Бабушка прошлась ладонью по волосам, потёрла щеки, кашлянула в кулак и стряхнула кошку с колен. Встала и, оглядев комнату, подозрительно спросила:
— А где той пташек?
— Какой ещё пташек? — разъярённо спросил я, обнаружив, что задники тапочек бывшие вне круга, отсырели и пошли пятнами чёрной плесени. — Зима, бабушка, птички того — улетели.
— Ум у тебя одлетел, остался язык, — философски произнесла бабушка. — Хотела б, чтобы случилось наодврут. Но то мечта… Тут прилетел, был, мой пташек — мышикрулик[119] — такой золотой весь, клевал зерна, за ним пришла мама… моя мама — и только хотела поговорить с ней, давно не видала — как ото ворвался ты и сотворил…
И бабушка оглянулась.
— А что-то тут творилось? …Лесик?! Что ты сотворил?
— Ну, что?! — сказал я, пакуя противно пахнущие гнилой водой тапочки в газету. — Что?! Хороший вопрос, что… Сначала вы, бабушка, спите на закате, потом у вас птички, потом встреча с мамой, а расплачиваюсь я.
— Тапками? — спросила бабушка с ноткой надменности.
Ладонью она толкнула на стол том Ожешко, закрывавший лампу. Шелестя страничками, книга тихонько стукнулась об стол, за ней обнаружился стакан с чем-то белым.
— Сами нэрвы у всех, — буркнула бабушка и взяла склянку. — Пансионерки просто! Имбирне молоко, — сказала она, — од него всё. Гонит апатычность и артрытызму… — и она поднесла стакан к самому носу, затем глянула на него чуть ли не вплотную. — Хм! — сказала бабушка грозно и нацепила очки. — Скиснело!
Она развернулась всем корпусом, и я ощутил дикое желание схватить прах тапочек и бежать. Вакса, тревожно принюхивавшаяся к воздуху в комнате, громко чихнула. И виновато глянула на нас.
— Направду, — пророкотала бабушка. — Инвазия[120]!!! Какая низость! Кламство! Такое на Вигилию… Ко мне в дом! На мое молоко! Кто то был?!
— Тут, бабушка, такое было… — виновато начал я. Вакса обернула себя хвостом и зевнула, явив миру четыре желтоватых клыка.
— Мама, — сказала с порога тётя Женя. — Вот ты где!

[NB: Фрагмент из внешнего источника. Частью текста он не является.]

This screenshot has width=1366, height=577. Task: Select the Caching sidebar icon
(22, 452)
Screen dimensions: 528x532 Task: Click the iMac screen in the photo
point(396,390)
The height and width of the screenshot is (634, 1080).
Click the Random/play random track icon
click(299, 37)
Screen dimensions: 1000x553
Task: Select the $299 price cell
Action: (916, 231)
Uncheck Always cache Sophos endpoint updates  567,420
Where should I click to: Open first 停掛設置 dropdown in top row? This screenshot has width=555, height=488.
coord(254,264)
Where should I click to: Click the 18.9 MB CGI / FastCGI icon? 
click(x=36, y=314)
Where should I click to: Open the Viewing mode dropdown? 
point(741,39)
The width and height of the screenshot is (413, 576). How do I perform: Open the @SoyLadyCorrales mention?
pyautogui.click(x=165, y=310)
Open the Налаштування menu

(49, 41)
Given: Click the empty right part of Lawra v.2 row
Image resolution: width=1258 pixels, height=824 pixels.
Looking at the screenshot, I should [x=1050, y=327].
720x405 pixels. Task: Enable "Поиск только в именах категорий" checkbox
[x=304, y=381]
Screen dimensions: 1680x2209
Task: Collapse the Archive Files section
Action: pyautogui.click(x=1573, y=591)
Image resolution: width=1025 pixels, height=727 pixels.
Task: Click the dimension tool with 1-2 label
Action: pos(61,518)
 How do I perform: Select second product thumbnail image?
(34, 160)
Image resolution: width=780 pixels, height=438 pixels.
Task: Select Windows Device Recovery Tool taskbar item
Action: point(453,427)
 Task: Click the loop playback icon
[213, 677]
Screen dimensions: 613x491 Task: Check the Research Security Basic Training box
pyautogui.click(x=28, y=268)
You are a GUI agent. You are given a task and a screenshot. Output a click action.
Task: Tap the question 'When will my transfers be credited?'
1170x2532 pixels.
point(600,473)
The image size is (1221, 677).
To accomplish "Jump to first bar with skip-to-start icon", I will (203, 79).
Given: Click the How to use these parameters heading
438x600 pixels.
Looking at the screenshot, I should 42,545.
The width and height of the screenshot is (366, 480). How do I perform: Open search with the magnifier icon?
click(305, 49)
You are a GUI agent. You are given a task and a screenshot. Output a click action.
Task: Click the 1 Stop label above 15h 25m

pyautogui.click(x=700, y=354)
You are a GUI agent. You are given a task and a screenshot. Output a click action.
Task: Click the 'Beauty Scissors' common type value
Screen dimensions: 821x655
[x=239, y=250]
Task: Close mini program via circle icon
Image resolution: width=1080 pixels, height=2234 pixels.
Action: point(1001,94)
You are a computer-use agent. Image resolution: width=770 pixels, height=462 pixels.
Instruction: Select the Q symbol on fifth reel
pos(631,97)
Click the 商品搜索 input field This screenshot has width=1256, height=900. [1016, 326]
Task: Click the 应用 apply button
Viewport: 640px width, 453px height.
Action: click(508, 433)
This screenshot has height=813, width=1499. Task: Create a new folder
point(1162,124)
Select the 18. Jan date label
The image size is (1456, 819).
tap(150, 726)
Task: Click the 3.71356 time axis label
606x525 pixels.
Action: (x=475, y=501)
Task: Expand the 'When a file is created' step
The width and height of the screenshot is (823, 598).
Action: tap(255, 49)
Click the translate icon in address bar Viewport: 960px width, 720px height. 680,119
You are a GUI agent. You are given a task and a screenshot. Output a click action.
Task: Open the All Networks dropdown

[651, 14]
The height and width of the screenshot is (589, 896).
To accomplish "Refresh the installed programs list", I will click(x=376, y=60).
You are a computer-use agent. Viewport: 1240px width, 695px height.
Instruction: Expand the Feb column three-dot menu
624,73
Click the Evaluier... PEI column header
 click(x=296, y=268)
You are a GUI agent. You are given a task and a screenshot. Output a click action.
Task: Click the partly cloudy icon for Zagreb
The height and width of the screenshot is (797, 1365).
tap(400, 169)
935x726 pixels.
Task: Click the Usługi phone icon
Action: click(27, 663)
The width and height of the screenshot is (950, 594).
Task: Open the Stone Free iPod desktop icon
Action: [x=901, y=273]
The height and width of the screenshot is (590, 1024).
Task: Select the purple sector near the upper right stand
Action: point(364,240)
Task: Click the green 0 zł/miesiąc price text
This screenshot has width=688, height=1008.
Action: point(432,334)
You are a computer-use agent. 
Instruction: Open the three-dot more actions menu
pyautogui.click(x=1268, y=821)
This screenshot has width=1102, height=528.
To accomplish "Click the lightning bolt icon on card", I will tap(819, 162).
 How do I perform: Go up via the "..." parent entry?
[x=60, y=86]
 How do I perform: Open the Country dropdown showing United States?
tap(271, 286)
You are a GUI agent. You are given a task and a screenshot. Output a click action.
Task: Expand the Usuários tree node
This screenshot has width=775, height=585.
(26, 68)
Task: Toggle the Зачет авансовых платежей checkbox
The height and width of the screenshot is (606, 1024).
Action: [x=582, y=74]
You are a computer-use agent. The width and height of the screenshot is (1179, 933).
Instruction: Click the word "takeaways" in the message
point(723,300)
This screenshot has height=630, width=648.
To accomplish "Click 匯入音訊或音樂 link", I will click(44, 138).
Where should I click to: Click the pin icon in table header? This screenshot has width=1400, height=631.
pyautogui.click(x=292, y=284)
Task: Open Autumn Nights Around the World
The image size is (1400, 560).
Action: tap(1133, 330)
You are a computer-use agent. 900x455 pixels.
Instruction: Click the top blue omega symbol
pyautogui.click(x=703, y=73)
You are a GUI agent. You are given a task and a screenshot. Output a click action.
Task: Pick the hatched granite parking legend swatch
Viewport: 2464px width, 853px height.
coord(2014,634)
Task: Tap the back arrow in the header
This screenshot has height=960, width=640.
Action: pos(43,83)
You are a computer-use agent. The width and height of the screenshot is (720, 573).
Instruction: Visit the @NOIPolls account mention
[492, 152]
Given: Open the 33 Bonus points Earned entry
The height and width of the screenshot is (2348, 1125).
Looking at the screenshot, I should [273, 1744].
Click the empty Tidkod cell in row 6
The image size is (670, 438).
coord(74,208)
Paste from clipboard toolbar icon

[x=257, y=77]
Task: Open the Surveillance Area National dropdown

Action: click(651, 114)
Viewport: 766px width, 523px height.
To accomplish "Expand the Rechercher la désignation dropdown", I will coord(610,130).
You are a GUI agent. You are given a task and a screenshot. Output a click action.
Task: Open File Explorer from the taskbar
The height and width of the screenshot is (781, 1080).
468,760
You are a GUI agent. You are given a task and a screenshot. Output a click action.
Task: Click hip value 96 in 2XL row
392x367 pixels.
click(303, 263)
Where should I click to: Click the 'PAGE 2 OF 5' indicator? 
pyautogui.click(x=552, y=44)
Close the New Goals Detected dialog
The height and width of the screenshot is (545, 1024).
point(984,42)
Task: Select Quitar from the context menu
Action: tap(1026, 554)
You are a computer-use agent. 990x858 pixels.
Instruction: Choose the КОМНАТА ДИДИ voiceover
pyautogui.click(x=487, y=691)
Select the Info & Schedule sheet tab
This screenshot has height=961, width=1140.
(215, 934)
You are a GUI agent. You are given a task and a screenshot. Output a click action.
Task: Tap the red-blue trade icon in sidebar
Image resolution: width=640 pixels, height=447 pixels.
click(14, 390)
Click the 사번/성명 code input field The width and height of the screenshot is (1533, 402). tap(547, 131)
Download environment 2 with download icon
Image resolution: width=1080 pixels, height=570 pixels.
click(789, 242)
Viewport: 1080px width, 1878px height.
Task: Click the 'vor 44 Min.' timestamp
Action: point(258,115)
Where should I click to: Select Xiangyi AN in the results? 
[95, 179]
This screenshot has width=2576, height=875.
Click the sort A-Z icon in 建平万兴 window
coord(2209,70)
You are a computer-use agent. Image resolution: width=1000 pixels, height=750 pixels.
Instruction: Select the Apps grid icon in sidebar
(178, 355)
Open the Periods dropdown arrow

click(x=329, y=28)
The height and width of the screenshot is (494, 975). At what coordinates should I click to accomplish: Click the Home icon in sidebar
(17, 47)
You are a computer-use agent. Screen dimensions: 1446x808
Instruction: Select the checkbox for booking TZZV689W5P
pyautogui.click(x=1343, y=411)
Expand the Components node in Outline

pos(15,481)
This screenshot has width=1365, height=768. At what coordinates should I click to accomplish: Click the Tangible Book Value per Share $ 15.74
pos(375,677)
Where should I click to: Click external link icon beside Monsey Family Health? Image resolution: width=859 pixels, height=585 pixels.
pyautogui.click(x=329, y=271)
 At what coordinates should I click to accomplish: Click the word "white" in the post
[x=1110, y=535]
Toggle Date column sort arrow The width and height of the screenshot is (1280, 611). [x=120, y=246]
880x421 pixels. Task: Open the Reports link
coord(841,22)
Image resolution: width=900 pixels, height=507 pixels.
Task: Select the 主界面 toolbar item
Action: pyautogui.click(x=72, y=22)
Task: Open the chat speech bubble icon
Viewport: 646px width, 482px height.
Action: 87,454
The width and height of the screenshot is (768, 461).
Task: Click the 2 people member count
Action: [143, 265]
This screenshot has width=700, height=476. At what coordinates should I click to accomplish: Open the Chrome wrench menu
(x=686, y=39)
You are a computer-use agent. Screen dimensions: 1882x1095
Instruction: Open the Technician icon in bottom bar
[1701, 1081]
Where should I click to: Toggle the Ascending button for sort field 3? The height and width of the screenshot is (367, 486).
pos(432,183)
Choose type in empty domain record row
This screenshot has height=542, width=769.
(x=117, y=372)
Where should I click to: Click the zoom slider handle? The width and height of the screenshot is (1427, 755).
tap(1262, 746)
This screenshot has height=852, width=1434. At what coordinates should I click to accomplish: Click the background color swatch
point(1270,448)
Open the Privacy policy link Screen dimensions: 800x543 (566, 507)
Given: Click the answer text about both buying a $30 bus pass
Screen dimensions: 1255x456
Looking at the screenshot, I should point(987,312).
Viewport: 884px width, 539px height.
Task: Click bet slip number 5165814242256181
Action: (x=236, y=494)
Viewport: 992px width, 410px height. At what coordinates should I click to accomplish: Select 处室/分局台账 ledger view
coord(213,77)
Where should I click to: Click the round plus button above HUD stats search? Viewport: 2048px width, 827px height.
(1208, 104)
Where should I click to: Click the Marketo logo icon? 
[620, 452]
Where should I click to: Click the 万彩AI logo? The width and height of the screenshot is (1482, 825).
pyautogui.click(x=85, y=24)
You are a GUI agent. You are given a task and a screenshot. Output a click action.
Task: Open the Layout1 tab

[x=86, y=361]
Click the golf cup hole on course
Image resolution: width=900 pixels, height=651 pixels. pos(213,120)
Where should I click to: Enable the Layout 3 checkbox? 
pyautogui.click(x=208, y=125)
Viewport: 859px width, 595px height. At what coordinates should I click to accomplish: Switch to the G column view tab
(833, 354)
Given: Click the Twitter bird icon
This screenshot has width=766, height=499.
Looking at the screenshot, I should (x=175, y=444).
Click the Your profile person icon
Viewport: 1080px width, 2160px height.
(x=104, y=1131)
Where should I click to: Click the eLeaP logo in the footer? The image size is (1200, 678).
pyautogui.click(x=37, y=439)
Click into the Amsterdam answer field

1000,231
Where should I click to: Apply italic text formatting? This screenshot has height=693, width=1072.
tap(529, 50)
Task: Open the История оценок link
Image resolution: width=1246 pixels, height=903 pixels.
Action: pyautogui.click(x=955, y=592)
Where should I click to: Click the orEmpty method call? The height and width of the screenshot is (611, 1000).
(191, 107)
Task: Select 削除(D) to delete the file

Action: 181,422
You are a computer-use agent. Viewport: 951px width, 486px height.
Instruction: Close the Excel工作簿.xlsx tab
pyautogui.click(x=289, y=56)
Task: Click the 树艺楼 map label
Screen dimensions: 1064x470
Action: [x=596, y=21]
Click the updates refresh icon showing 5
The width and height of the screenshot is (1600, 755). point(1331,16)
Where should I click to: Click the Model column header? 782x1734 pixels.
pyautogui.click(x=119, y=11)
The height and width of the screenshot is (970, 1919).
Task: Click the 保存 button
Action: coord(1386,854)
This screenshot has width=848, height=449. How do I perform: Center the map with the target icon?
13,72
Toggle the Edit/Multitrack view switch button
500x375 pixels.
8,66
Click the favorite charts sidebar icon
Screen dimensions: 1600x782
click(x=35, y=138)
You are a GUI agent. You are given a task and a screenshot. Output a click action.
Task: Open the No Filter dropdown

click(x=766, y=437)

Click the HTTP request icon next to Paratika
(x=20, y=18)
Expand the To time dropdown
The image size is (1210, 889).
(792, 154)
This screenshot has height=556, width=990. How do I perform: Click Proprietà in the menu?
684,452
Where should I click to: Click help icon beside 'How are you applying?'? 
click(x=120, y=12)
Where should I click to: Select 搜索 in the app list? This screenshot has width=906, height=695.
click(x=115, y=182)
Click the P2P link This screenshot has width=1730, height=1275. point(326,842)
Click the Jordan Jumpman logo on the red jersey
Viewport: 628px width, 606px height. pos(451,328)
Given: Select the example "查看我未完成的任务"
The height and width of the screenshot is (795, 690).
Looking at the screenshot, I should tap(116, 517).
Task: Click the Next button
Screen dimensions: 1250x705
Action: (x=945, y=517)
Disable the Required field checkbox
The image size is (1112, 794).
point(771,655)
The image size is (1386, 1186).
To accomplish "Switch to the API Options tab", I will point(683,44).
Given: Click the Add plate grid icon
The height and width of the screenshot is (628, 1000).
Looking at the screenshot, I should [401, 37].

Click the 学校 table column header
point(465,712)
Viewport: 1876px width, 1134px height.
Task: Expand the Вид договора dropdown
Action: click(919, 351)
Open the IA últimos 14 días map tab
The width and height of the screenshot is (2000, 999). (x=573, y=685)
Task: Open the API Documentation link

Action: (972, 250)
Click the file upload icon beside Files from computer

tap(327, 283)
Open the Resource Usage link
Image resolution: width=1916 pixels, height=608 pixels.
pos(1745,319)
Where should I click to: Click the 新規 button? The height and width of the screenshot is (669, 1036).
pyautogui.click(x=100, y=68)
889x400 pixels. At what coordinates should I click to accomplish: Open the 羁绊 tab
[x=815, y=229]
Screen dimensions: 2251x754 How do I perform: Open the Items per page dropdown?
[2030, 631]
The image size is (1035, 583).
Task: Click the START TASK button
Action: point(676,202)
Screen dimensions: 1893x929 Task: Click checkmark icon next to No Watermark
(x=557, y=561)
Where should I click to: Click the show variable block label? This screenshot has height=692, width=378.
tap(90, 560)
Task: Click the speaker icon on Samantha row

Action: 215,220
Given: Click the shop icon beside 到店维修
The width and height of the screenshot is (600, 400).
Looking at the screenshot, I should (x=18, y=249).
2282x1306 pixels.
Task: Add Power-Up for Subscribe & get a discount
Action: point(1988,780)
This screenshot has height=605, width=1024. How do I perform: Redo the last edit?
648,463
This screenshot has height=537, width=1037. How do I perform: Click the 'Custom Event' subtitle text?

Я шла на голос. В том стакане все пропало, что ты с ним ходишь? Христос Рождается!
— Славим Его… — обескураженно сказала бабушка. — Скондз ты взя́лась, Геничка?
— Известным путём, — сказала тётя Женя, улыбнулась и немного покраснела, привядший морозный румянец вспыхнул вновь. — Мама, говорю тебе, дай мне стакан, вылью уже эту гадость! И она буквально выдрала стакан из бабушкиных рук. Та слегка нахмурилась и зашла тёте Жене за спину.
Тётя Женя разглядывала стакан.
— До какого состояния довели молоко, — сказала она осуждающе. — Такое нечистое, просто зараза! Три дня оно стояло, что ли.
Бабушка надела очки и уставилась в затылок собственной дочери.